═══ Records provided ═══

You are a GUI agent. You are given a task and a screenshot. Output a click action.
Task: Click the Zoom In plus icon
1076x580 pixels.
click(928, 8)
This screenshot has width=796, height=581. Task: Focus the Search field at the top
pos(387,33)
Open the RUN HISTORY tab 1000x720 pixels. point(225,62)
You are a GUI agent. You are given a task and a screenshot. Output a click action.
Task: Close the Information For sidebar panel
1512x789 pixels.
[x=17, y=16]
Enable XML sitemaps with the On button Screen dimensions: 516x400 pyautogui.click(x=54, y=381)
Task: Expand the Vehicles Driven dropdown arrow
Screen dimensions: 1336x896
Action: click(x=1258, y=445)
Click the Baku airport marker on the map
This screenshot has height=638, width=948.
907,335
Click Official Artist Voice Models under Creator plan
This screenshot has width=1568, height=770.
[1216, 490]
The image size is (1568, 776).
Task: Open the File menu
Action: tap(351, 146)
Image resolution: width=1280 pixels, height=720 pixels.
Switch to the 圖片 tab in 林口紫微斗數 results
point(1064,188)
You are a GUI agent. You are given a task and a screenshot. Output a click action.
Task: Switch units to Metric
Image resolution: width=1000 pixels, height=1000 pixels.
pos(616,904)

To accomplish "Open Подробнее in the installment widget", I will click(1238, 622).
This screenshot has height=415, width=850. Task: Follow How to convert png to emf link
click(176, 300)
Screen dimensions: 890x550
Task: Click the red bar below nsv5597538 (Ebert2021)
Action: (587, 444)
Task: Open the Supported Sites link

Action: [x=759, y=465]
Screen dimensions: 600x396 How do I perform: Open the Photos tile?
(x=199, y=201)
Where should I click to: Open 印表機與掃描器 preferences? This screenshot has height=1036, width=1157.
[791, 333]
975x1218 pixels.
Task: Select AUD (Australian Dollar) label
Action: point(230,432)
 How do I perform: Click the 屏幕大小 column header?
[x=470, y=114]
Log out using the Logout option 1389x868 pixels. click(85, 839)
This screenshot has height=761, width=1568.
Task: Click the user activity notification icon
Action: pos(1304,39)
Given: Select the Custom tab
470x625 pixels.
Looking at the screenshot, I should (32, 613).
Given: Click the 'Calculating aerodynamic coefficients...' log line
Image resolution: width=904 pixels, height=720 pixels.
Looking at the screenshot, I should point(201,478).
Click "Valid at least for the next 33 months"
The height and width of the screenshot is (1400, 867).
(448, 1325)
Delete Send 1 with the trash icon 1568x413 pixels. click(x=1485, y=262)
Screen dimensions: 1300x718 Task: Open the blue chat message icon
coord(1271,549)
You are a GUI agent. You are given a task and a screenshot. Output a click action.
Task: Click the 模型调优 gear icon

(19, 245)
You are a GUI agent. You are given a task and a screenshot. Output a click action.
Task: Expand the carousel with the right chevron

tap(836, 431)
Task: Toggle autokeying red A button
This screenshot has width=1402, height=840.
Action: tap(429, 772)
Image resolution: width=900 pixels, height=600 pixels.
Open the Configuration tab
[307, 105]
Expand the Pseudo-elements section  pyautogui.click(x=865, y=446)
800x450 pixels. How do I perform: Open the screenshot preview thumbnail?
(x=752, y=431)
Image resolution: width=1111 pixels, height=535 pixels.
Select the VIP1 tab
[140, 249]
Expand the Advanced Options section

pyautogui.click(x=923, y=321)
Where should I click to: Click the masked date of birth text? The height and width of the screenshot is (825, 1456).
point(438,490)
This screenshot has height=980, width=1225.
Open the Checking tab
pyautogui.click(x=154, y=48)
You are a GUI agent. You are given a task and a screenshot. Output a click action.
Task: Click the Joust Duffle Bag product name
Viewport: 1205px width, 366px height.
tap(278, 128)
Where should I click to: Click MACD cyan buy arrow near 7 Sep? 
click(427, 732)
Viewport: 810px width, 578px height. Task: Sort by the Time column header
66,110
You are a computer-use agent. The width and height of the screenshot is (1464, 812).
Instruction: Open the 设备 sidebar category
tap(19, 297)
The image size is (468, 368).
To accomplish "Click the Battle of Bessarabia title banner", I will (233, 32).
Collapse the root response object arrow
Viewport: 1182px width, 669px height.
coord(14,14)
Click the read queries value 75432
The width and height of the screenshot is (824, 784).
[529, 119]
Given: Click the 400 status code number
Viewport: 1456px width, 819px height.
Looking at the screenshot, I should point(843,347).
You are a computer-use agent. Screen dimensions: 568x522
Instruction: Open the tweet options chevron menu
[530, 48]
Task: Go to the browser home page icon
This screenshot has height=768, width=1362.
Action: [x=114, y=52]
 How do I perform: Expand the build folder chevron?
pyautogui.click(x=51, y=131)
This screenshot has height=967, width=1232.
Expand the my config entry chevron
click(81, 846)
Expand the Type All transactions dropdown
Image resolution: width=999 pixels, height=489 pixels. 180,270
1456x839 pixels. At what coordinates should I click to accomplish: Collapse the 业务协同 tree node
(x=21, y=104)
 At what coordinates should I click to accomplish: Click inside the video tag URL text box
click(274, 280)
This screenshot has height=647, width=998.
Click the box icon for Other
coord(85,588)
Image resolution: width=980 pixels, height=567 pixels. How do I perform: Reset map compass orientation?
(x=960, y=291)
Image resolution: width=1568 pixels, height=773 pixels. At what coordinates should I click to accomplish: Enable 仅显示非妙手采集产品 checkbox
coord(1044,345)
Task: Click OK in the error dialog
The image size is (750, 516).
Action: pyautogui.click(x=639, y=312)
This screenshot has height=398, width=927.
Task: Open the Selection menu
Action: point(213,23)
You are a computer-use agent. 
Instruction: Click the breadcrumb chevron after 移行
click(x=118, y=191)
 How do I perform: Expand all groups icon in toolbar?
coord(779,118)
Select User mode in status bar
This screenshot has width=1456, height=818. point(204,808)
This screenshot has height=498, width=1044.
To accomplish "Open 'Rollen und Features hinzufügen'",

═══

■ **Given task**
Gather every line of the records above that contains the string "Enable", and copy each line in full. Matching is case-sensitive.

■ **Task result**
Enable XML sitemaps with the On button Screen dimensions: 516x400 pyautogui.click(x=54, y=381)
Image resolution: width=1568 pixels, height=773 pixels. At what coordinates should I click to accomplish: Enable 仅显示非妙手采集产品 checkbox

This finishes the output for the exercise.